オリビア殿下にも聞いたが、ユーラットは漁村と認識されている程度だ。そう、漁村だ。間違ってはいない。間違っているのは、帝国の情報部の対応だ。漁村なので、知らない人が居たら目立つ。確かに、従来のユーラットから比べたら、人の往来は増えたが、顔見知りが殆どだ。そして、神殿に向かうために立ち寄る者たちは、アーティファクトは”知っている”。ユーラットに入るには、アシュリ経由になる。アシュリで確認できない者で、ユーラットの住民が知らなければ、それは”よそ者”だと認識される。殆どが、アフネスさんかロブアン殿が対処を行う。
捕えた者は、アシュリ経由で神殿の西側に送られる。ユーラットで捕えられない者も、神殿に伝えられて、監視対象になる。
簡単に言えば、帝国は神殿が出来てから、神殿やユーラットの情報が入手できていない。
オリビア殿下は、情報部は無能ではないと言っているが、好きではないようだ。
そして、侵攻作戦にも乗り気だ。
できるだけ、”民”には犠牲を出して欲しくないとは言っているが、帝国の行いを考えれば、犠牲はしょうがないと思っている。

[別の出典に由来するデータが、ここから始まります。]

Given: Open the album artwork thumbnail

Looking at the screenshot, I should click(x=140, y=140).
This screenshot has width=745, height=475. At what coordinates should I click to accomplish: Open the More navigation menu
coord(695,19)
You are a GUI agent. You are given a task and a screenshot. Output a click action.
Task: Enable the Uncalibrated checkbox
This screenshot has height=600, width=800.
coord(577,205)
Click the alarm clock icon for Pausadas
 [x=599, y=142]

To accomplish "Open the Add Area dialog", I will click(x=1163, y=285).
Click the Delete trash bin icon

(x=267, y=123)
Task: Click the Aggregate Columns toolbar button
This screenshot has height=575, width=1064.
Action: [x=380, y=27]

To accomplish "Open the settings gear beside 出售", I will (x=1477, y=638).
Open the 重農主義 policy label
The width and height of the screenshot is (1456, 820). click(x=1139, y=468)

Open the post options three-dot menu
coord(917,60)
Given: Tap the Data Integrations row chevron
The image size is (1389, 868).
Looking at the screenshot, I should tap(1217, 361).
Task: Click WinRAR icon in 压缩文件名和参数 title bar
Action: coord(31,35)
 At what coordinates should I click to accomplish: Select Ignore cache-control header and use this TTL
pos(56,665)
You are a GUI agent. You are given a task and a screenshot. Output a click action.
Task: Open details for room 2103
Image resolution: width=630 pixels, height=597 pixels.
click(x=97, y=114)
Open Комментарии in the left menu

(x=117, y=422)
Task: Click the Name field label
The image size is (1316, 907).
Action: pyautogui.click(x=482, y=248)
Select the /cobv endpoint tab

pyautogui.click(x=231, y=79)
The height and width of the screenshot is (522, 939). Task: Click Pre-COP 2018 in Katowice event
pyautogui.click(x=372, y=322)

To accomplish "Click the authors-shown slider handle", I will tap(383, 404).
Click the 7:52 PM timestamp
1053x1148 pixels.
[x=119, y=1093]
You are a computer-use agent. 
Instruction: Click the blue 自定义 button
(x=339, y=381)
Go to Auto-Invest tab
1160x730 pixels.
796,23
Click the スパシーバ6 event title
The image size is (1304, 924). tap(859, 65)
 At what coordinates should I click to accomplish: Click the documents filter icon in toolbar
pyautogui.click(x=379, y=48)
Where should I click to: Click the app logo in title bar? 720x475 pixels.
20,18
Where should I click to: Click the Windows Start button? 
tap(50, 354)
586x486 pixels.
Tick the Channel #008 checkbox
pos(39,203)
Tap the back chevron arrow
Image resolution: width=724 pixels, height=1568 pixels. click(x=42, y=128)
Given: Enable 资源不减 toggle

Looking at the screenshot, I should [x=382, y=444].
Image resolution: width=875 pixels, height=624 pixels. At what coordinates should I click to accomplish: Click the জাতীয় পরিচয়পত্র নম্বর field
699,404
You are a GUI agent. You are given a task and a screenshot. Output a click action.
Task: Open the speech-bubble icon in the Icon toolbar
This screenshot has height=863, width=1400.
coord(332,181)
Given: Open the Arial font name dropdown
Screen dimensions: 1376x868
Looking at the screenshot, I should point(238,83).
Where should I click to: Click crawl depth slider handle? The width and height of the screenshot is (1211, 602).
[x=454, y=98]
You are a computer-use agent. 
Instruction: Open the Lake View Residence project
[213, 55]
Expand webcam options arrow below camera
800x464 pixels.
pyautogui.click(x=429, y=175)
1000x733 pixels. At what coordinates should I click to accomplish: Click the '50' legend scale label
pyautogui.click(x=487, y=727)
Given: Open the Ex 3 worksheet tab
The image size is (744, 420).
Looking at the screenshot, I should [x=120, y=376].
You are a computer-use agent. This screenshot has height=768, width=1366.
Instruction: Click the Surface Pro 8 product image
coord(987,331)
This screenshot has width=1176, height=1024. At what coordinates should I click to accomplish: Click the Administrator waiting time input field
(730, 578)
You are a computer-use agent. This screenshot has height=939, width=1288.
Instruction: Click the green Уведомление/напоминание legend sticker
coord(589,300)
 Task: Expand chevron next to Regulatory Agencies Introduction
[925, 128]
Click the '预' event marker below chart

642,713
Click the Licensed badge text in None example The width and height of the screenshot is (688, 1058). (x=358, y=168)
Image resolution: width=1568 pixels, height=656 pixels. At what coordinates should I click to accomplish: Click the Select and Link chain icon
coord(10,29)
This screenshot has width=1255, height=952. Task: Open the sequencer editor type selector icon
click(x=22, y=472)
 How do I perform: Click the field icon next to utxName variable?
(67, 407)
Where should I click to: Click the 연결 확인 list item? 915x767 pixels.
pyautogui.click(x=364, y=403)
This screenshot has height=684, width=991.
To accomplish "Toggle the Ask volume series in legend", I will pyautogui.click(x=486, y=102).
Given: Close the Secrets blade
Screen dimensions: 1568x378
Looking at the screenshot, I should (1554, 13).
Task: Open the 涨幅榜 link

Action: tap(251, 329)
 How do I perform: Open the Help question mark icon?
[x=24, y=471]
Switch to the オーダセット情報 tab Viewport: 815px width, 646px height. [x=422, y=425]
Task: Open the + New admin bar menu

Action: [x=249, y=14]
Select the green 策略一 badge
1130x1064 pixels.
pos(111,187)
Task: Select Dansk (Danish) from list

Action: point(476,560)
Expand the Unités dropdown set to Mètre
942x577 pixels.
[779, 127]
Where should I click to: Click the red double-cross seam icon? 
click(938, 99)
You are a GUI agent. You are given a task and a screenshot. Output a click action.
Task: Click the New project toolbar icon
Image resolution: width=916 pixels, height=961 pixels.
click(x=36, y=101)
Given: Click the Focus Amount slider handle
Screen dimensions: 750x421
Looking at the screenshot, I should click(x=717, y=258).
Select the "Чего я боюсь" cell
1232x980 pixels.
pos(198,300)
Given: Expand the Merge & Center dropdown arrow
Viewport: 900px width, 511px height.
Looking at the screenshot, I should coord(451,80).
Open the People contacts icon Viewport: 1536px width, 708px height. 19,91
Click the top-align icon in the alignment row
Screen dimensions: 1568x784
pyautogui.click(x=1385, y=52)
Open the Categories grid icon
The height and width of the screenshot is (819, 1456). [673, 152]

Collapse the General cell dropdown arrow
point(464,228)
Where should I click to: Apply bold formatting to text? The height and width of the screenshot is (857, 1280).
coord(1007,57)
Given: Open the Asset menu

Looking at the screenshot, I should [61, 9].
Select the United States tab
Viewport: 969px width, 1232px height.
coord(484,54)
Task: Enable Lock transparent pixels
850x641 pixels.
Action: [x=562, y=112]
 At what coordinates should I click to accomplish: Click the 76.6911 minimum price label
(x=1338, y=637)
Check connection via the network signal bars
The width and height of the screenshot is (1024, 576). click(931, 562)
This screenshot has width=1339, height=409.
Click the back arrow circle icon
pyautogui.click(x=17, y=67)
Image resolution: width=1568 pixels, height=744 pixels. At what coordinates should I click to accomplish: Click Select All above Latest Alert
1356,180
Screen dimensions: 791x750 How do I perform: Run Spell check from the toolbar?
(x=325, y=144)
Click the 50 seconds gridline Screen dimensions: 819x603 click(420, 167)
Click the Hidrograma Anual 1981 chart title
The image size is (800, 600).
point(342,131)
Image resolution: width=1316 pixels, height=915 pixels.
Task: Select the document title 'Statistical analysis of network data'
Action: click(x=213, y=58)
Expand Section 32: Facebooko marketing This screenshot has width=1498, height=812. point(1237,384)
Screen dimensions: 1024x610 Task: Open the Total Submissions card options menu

私たちも、復讐者ではないので、最低限の犠牲を考えている。
アデレード殿下の作戦の説明が終わった。
王国内の法に適切に従う必要がある。その為に、帝国には”手を出して欲しい”と思っている。神殿では意味がない。
「サンドラ。情報流出には、ユーラットに居る愚か者たちを使うのか?」
「オリビアが、”ヒルダなら間違いなく”と言っています」
「本当に、嫌いなのだな」
「ノーコメントでお願いします。作戦の実行は、こちらに任せると言われています」
「わかった。アデレード殿下。国王からの返答は?」
アフネスさんが、アデレード殿下を睨むような視線で質問をしている。
国王からの許可が無くても実行はできるのですが、侵攻して領土を奪い取っても、ユーラットと神殿の勢力では、領地の運営はできない。実際には、できるだけの能力を持った人物は居ますが、誰も”そんな”面倒な事をやりたいとは言い出さない。
村や町で十分で、出来れば、この役目も誰かに渡したいと考えている者ばかりだ。ルーサ殿が、領地を欲しがりそうだけど、アシュリを獲得して、おもちゃを手に入れたら・・・。ダメな大人が多すぎる。
「まだです」
「そうですか・・・。わかりました。辺境伯や国王に渡す場所は?」
これは、作戦の中にも記載されているけど、ユーラットに繋がることが出来そうな港町は神殿勢力が領有する。
他の領地は、王国の王家や辺境派閥に分割支配させればいいと考えている。
ヤス様にも了承を貰っていて、物流は全面的に任せて大丈夫だ。ヤス様が、運んでくれる。らしい。どうせ、リーゼが一緒に行くだろう・・・。
「港がある場所以外を指定しています」
「ヤスは?」
「王国と辺境伯に、ユーラットを貰うと宣言されました」
アデレード殿下から、ユーラットを神殿に組み込むとも取れる発言で、皆から安堵した空気が流れる。
ユーラットが神殿の領域になっていなかったために、ヒルダやルルカやアイシャの排除が出来なかった。
「さて・・・」
アフネスさんの宣言に近い言葉で、視線はカイルとイチカに集中する。
「カイル。イチカ。面倒なことを頼んで悪かった」
アフネスさんが、二人を労ってくれます。当然です。私たちにはできない事を行ってくれたのです。
「いいよ。話せばいい?」
「頼めるか?」
報告書にはまとめてある。
しかし、皆が二人から話を聞きたいと言っている。二人とも、幹部候補として、この会議に参加をしたいと言っていた。タイミングが丁度よかった。